File:Lepisosteus oculatus larva at 22 days.png
A spotted gar larva at 22 days stained for cartilage (blue) and bone (red).

Chondrogenesis is the process by which cartilage is developed.[1]

Cartilage in fetal development

In embryogenesis, the skeletal system is derived from the mesoderm germ layer. Chondrification (also known as chondrogenesis) is the process by which cartilage is formed from condensed mesenchyme tissue, which differentiates into chondrocytes and begins secreting the molecules that form the extracellular matrix.

Early in fetal development, the greater part of the skeleton is cartilaginous. This temporary cartilage is gradually replaced by bone (Endochondral ossification), a process that ends at puberty. In contrast, the cartilage in the joints remains unossified during the whole of life and is, therefore, permanent.


Adult hyaline articular cartilage is progressively mineralized at the junction between cartilage and bone. It is then termed articular calcified cartilage. A mineralization front advances through the base of the hyaline articular cartilage at a rate dependent on cartilage load and shear stress. Intermittent variations in the rate of advance and mineral deposition density of the mineralizing front, lead to multiple "tidemarks" in the articular calcified cartilage.

Adult articular calcified cartilage is penetrated by vascular buds, and new bone produced in the vascular space in a process similar to endochondral ossification at the physis. A cement line demarcates articular calcified cartilage from subchondral bones.

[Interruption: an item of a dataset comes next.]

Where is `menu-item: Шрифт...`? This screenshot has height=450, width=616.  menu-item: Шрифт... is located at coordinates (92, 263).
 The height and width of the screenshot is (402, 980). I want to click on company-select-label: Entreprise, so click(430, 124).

Once damaged, cartilage has limited repair capabilities. Because chondrocytes are bound in lacunae, they cannot migrate to damaged areas. Also, because hyaline cartilage does not have a blood supply, the deposition of new matrix is slow. Damaged hyaline cartilage is usually replaced by fibrocartilage scar tissue. Over the last years, surgeons and scientists have elaborated a series of cartilage repair procedures that help to postpone the need for joint replacement.

In a 1994 trial, Swedish doctors repaired damaged knee joints by implanting cells cultured from the patient's own cartilage. In 1999 US chemists created an artificial liquid cartilage for use in repairing torn tissue. The cartilage is injected into a wound or damaged joint and will harden with exposure to ultraviolet light.[2]

Synthetic Cartilage

Researchers say their lubricating layers of "molecular brushes" can outperform nature under the highest pressures encountered within joints, with potentially important implications for joint replacement surgery.[3] Each 60-nanometre-long brush filament has a polymer backbone from which small molecular groups stick out. Those synthetic groups are very similar to the lipids found in cell membranes.

"In a watery environment, each of these molecular groups attracts up to 25 water molecules through electrostatic forces, so the filament as a whole develops a slick watery sheath. These sheathes ensure that the brushes are lubricated as they rub past each other, even when firmly pressed together to mimic the pressures at bone joints."[3]

Known as double-network hydrogels, the incredible strength of these new materials was a happy surprise when first discovered by researchers at Hokkaido in 2003. Most conventionally prepared hydrogels - materials that are 80 to 90 percent water held in a polymer network - easily break apart like a gelatin. The Japanese team serendipitously discovered that the addition of a second polymer to the gel made them so tough that they rivaled cartilage - tissue which can withstand the abuse of hundreds of pounds of pressure.[4]


The SLC26A2 is a sulfate transporter. Defects result in several forms of osteochondrodysplasia.[5]